What to do: Extract each line from the entries below that has the string "computer" in it.

########

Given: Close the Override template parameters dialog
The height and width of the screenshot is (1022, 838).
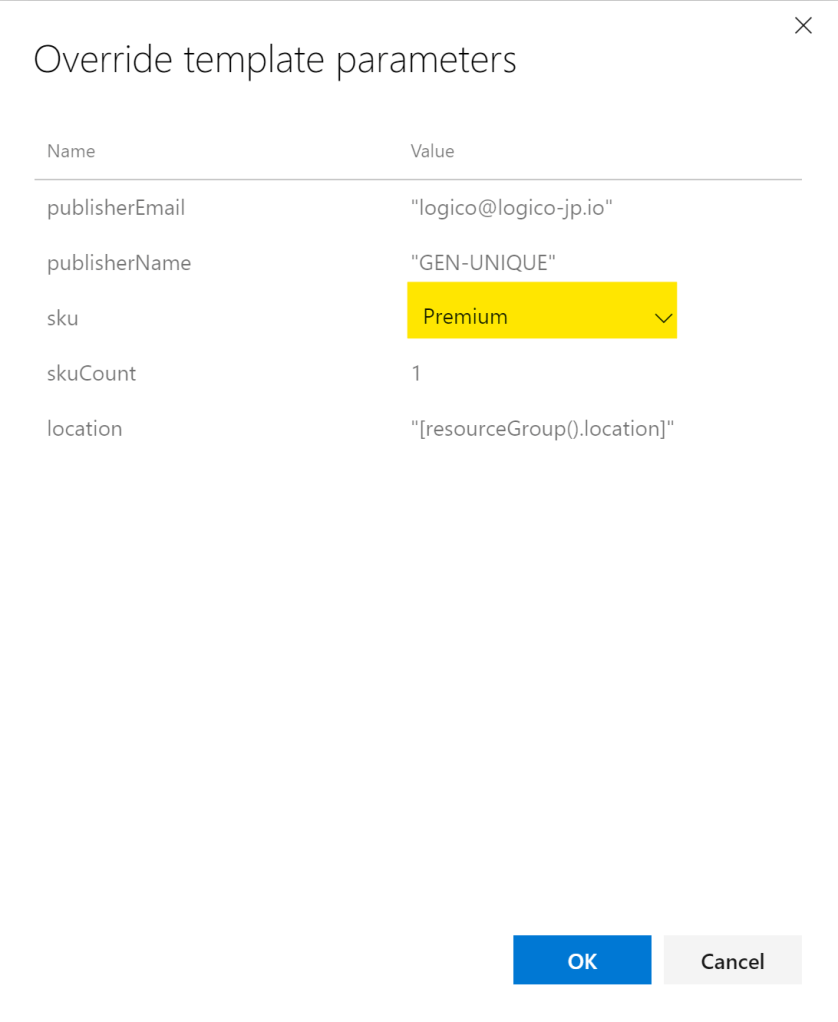Looking at the screenshot, I should pos(802,26).
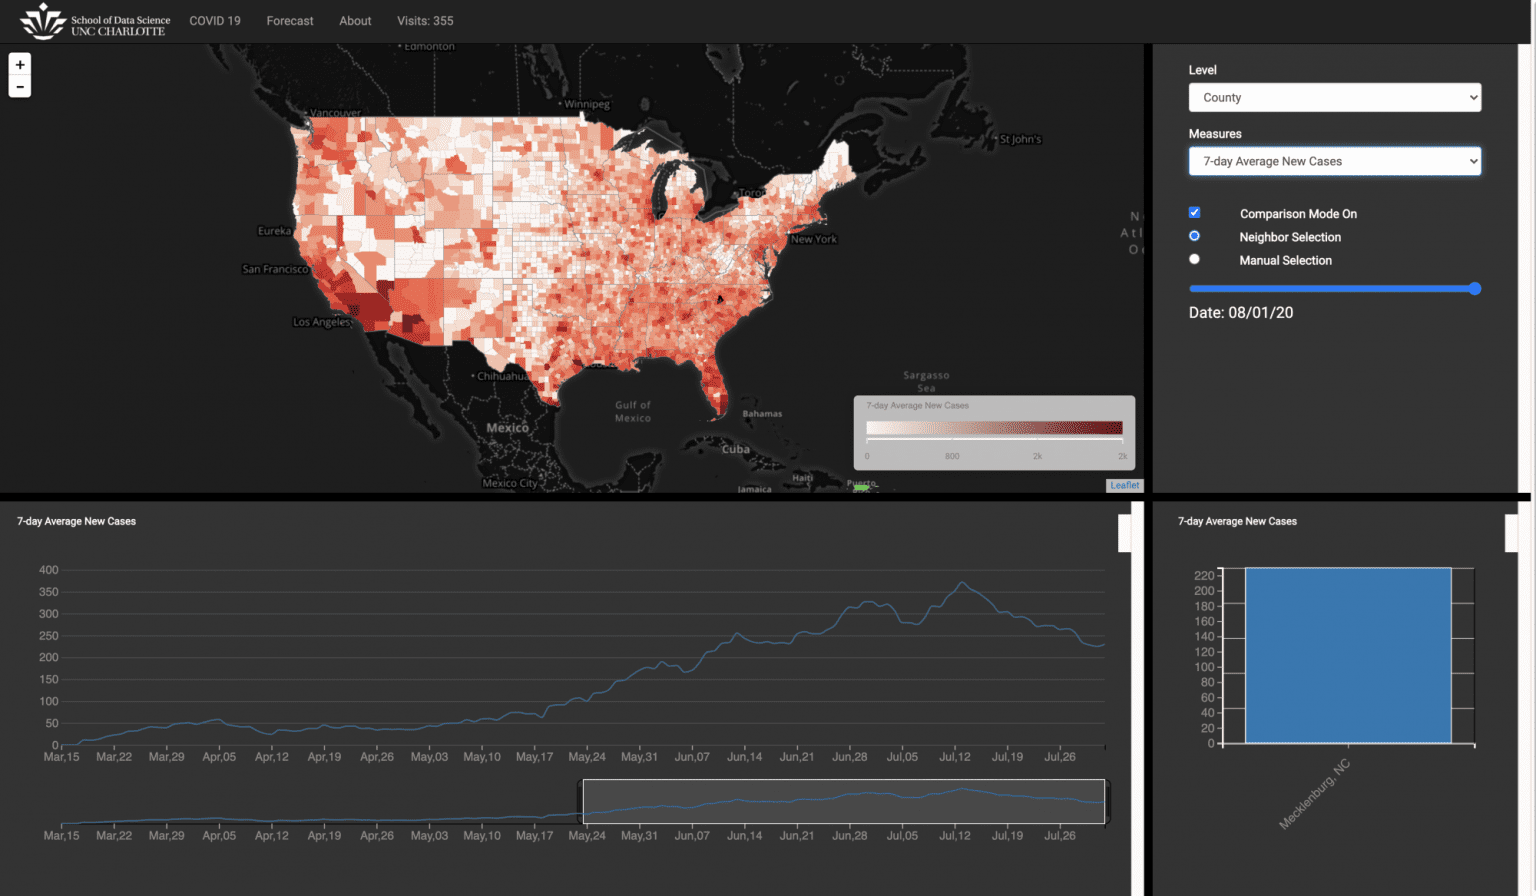The height and width of the screenshot is (896, 1536).
Task: Select the Manual Selection radio button
Action: coord(1194,258)
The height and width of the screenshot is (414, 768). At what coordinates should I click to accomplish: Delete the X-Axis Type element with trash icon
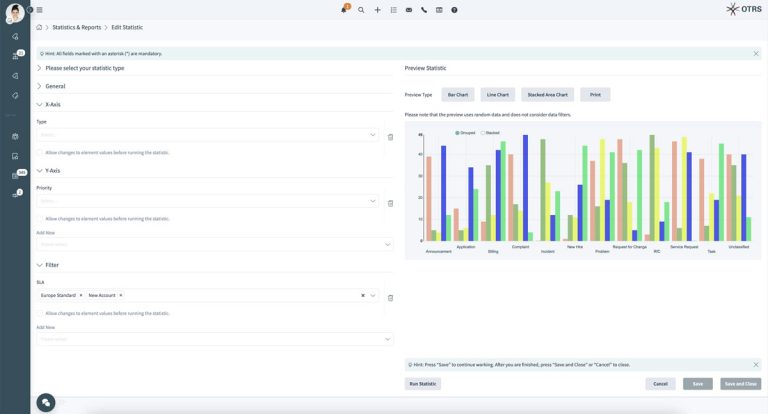390,136
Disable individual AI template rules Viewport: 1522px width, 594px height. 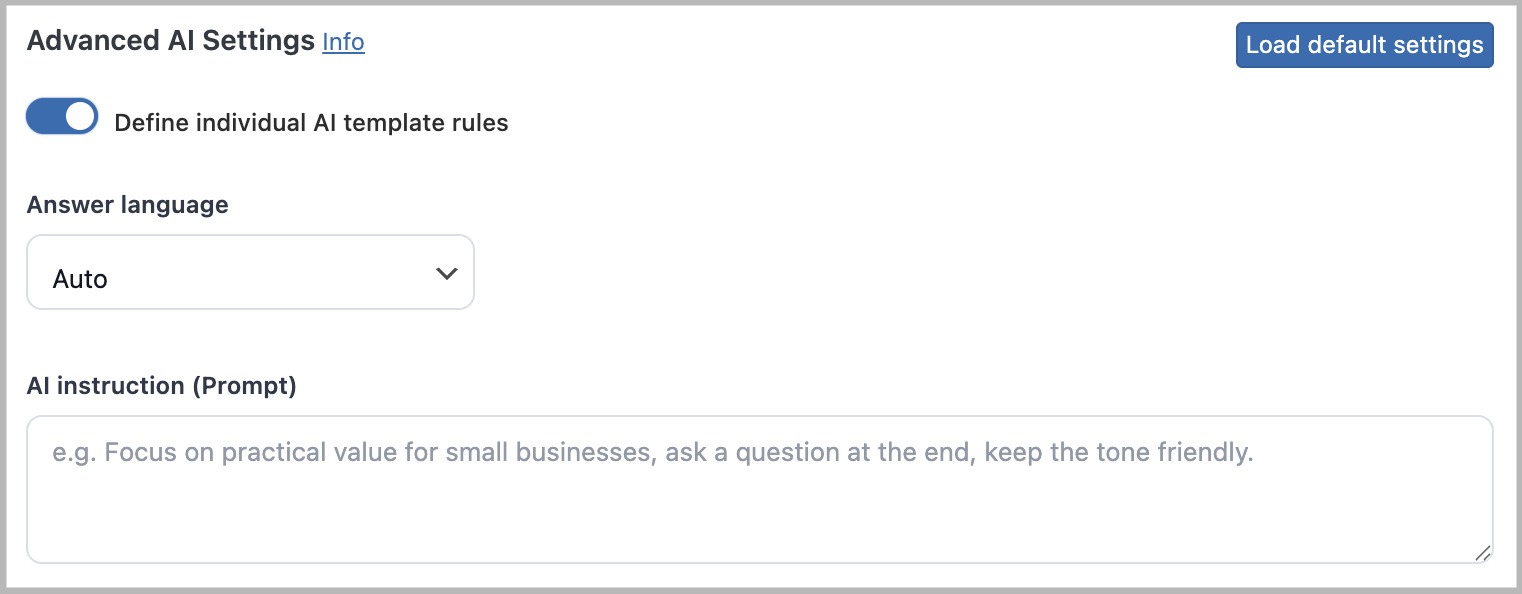click(62, 117)
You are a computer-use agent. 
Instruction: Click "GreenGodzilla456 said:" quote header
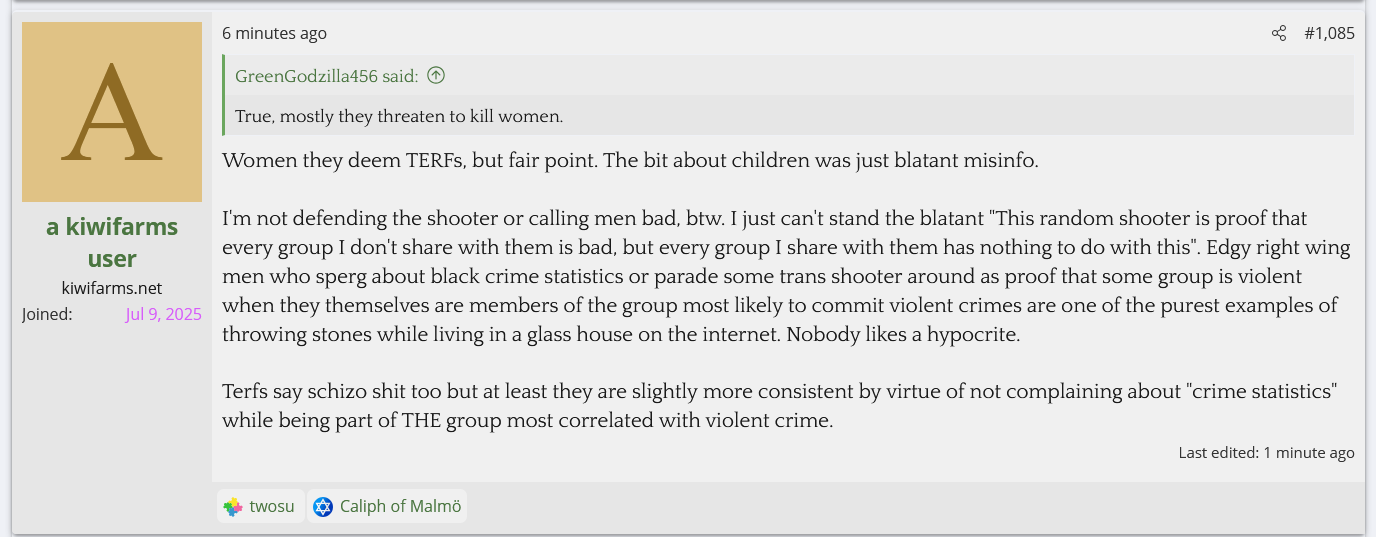point(326,76)
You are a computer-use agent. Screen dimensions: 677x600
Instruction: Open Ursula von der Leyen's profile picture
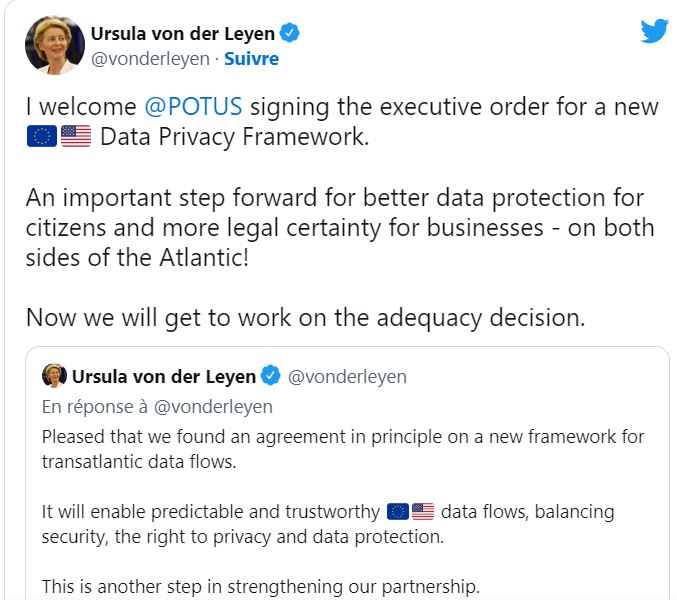[x=55, y=45]
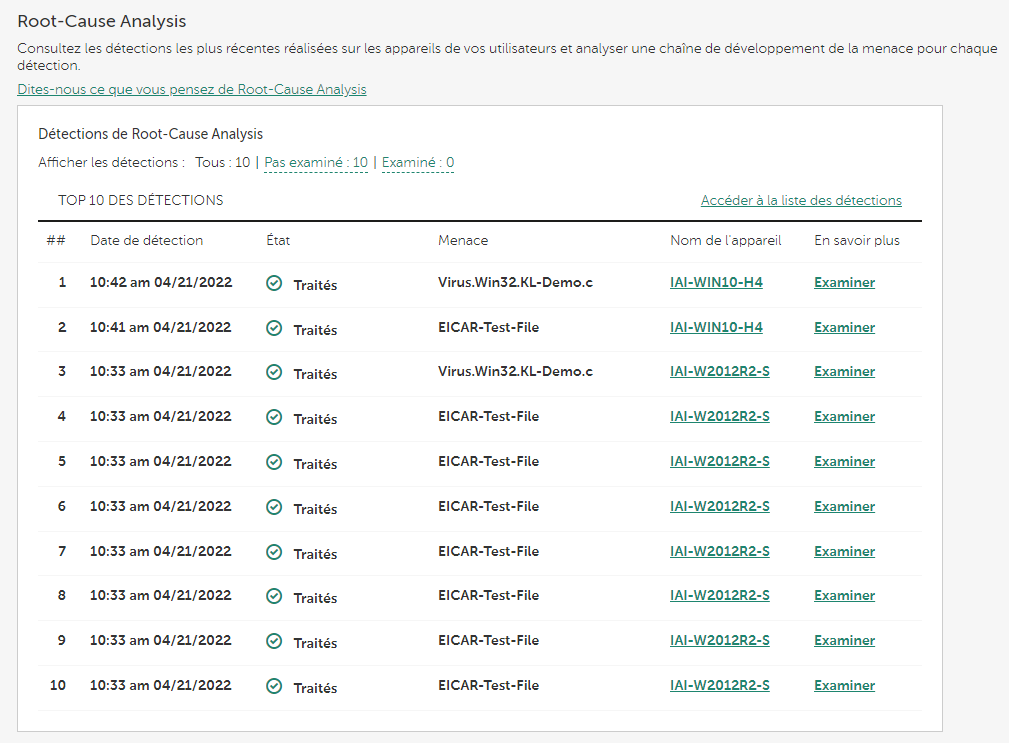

########

Result below:
You are a computer-use agent. 
You are a computer-use agent. Screen dimensions: 677x600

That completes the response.